Whirrun sonrió mientras se arrastraba hacia él, con los dientes rosados por la sangre.
—Craw. ¡Eh! Me levantaría si pudiera, pero… —alzó la cabeza para observar la punta de lanza—. Estoy jodido.
Craw había visto a lo largo de su vida muchas heridas y supo de inmediato que aquella no tenía remedio.
—Ya —Craw se sentó lentamente y colocó las manos sobre su regazo, le parecieron tan pesadas como yunques—. Supongo.

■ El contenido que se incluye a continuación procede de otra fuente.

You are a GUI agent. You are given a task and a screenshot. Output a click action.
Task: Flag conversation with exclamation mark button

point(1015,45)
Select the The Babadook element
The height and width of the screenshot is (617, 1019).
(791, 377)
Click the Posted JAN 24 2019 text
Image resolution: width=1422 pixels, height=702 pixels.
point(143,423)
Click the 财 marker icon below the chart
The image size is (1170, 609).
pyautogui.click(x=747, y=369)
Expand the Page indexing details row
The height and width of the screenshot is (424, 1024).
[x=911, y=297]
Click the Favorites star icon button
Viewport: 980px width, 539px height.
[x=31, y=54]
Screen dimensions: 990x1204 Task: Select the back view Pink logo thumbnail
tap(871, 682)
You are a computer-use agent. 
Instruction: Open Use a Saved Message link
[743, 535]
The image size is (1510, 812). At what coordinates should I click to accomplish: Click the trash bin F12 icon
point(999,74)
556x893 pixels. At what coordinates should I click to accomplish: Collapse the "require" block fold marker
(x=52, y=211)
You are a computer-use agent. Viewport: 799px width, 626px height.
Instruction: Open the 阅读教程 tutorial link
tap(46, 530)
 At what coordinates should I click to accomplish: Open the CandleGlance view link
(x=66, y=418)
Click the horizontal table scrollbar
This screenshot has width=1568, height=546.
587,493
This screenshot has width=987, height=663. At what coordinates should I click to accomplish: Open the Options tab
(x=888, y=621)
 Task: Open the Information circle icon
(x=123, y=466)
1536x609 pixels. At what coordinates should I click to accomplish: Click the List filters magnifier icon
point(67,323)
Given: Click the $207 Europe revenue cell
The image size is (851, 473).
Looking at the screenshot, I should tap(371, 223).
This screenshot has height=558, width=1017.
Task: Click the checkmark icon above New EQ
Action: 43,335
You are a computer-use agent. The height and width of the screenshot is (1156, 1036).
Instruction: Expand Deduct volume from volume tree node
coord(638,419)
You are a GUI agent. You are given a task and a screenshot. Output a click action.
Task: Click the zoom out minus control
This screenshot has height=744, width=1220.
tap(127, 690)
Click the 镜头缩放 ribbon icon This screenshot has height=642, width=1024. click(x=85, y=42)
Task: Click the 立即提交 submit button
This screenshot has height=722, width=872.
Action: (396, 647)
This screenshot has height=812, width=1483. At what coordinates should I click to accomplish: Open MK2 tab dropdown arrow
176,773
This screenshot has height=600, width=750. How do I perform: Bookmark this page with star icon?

—Shoglig sólo me contó un montón de tonterías. Esa vieja zorra no sabía cuándo iba a morir. Si llego a saber esto, me habría puesto una armadura —Whirrun profirió un sonido a medio camino entre una tos y una risa; después, esbozó una mueca de dolor, tosió, volvió a reír y esbozó otra mueca—. Joder, duele. Quiero decir, que uno sabe que no puede ser de otro modo, pero… joder, duele de verdad. Supongo que de todas formas me has mostrado mi destino, ¿eh, Craw?
—Eso parece —aunque desde el punto de vista de Craw, no era un gran destino. Nadie que pudiese elegir lo habría escogido.